El 27 de octubre de 2011, antes de que finalizara el juicio, la familia y los amigos organizamos una misa por el aniversario de la muerte de María en la iglesia de San Isidro. Yo ya venía pensando en que era llamativamente patético que Carlos Carrascosa estuviera preso por ser coautor del homicidio de su esposa. No comprendía a la Justicia. Esa tarde convocamos a los medios para que escucharan nuestro reclamo y con Malú —quien también venía siendo parte del acompañamiento durante el juicio— hablamos con una amiga de Carlos y le pedimos que le comunicara que queríamos conocerlo. Y, así, a finales de ese año decidimos visitarlo en el penal de Campana para decirle que nos dolía mucho su situación. Él aceptó de inmediato, se puso en contacto con nosotras y organizamos el primer encuentro. No es fácil pensar en cómo sería entrar a un penal; para mí fue la primera vez. Carlos nos dio las indicaciones, que eran muchas, y llegó el día de la visita: después de hacer colas interminables y pasar una requisa exhaustiva y grosera, pudimos sentarnos en el SUM (horrible) a conocernos. Él convirtió la entrada al penal en algo agradable, como suele hacerlo, con sentido del humor y dejando de lado los temores.

A partir de aquel día se selló una relación de amistad que sigue firme hasta hoy. Durante casi cuatro años fuimos a visitarlo todos los miércoles y yo también iba algún que otro fin de semana, las Navidades y los Años Nuevos. Comenzamos a ocuparnos de él y de la situación de su causa, y a llevarle lo que nos pedía. En una de las internaciones que tuvo en el sanatorio Mater Dei, donde fue intervenido quirúrgicamente y a donde siempre iba a visitarlo para compartir un momento de libertad, un día los guardias me dijeron: “Jor, vamos a buscar comida, así que te dejamos a Carlitos a cargo tuyo”. Apenas salieron de la habitación, lo miré y le dije: “¿Querés que te saque en una silla de ruedas y nos escapamos?”. Él me contestó: “¿Vos estás loca?”. Y yo le dije: “Sí, pero en la calle y buscando al asesino de María es donde deberías estar”. Sonrió.

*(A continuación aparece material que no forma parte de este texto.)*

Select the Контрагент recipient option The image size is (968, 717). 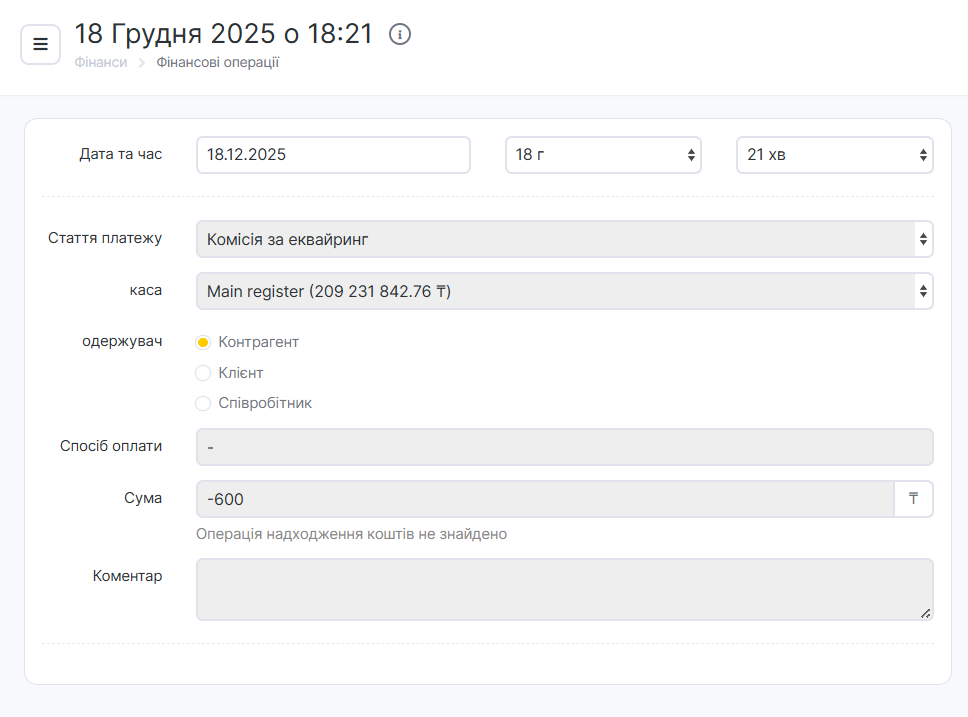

Otro día le pregunté qué haría si tuviera en frente al fiscal Molina Pico y pudiera hacer lo que deseara, y me dijo: “No haría nada”. Me quedé sin palabras, ya que fue él quien lo encerró en ese lugar, lleno de delincuentes. Carlos nunca fue un preso VIP, todo lo contrario. Nos llamaba desde un teléfono público tras largas filas y era un detenido cualquiera. Lo que sí puedo afirmar es que todos los guardias lo conocían y sabían que no había asesinado a su esposa, de hecho lo apreciaban mucho y le decían “Carlitos”.

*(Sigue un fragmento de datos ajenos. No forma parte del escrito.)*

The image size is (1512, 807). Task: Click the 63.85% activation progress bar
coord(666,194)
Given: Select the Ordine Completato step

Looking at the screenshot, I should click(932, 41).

Le extendí mi mano para ayudarlo a luchar con una fuerza infinita del corazón que hasta hoy pienso cómo es que existía dentro de mí y no la conocía. Pero hubo brazos que apretaron fuerte para sostener las caídas, gente que siempre estuvo a mi lado en esta historia, como mi familia. Cuando Carlos pidió un hogar mientras estaba en prisión domiciliaria, yo no disponía de espacio para alojarlo; entonces les pregunté a mis padres si podían hospedarlo en su casa de Luján. Y dijeron que sí. Por supuesto, tanto ellos como mis tres hermanas lo habían visitado en la cárcel y también generaron un hermoso vínculo con él. Otros, entre amigos y conocidos, fueron indiferentes; varios me dieron la espalda.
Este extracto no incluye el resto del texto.